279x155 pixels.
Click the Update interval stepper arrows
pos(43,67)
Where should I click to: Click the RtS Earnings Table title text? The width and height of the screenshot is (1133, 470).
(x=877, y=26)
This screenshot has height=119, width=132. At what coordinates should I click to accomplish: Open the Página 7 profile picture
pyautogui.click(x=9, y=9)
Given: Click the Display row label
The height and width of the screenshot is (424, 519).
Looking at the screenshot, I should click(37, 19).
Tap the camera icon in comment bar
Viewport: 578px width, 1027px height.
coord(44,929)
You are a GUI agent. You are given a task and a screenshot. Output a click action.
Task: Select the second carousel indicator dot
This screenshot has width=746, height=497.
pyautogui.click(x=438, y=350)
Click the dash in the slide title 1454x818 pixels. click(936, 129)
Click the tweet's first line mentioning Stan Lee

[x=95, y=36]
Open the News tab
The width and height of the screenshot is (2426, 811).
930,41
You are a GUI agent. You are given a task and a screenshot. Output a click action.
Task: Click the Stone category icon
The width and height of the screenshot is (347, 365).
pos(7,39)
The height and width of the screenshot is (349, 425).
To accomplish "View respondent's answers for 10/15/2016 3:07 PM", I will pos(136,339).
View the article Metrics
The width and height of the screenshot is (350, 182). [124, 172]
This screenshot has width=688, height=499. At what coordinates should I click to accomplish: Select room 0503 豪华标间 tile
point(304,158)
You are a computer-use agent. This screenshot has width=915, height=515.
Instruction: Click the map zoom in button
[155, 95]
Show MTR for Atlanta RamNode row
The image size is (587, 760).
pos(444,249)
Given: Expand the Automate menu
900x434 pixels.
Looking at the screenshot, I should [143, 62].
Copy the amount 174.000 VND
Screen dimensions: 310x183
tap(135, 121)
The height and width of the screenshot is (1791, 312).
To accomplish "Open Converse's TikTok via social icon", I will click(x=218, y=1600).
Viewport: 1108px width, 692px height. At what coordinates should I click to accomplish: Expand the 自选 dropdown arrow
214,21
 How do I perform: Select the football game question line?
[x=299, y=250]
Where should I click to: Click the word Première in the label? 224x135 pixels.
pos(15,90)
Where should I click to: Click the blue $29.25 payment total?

▶ _What you need to do_
Write out the records again so that each line matches the original exactly.

▶ _Expected output_
279x155 pixels.
Click the Update interval stepper arrows
pos(43,67)
Where should I click to: Click the RtS Earnings Table title text? The width and height of the screenshot is (1133, 470).
(x=877, y=26)
This screenshot has height=119, width=132. At what coordinates should I click to accomplish: Open the Página 7 profile picture
pyautogui.click(x=9, y=9)
Given: Click the Display row label
The height and width of the screenshot is (424, 519).
Looking at the screenshot, I should click(37, 19).
Tap the camera icon in comment bar
Viewport: 578px width, 1027px height.
coord(44,929)
You are a GUI agent. You are given a task and a screenshot. Output a click action.
Task: Select the second carousel indicator dot
This screenshot has width=746, height=497.
pyautogui.click(x=438, y=350)
Click the dash in the slide title 1454x818 pixels. click(936, 129)
Click the tweet's first line mentioning Stan Lee

[x=95, y=36]
Open the News tab
The width and height of the screenshot is (2426, 811).
930,41
You are a GUI agent. You are given a task and a screenshot. Output a click action.
Task: Click the Stone category icon
The width and height of the screenshot is (347, 365).
pos(7,39)
The height and width of the screenshot is (349, 425).
To accomplish "View respondent's answers for 10/15/2016 3:07 PM", I will pos(136,339).
View the article Metrics
The width and height of the screenshot is (350, 182). [124, 172]
This screenshot has width=688, height=499. At what coordinates should I click to accomplish: Select room 0503 豪华标间 tile
point(304,158)
You are a computer-use agent. This screenshot has width=915, height=515.
Instruction: Click the map zoom in button
[155, 95]
Show MTR for Atlanta RamNode row
The image size is (587, 760).
pos(444,249)
Given: Expand the Automate menu
900x434 pixels.
Looking at the screenshot, I should [143, 62].
Copy the amount 174.000 VND
Screen dimensions: 310x183
tap(135, 121)
The height and width of the screenshot is (1791, 312).
To accomplish "Open Converse's TikTok via social icon", I will click(x=218, y=1600).
Viewport: 1108px width, 692px height. At what coordinates should I click to accomplish: Expand the 自选 dropdown arrow
214,21
 How do I perform: Select the football game question line?
[x=299, y=250]
Where should I click to: Click the word Première in the label? 224x135 pixels.
pos(15,90)
Where should I click to: Click the blue $29.25 payment total?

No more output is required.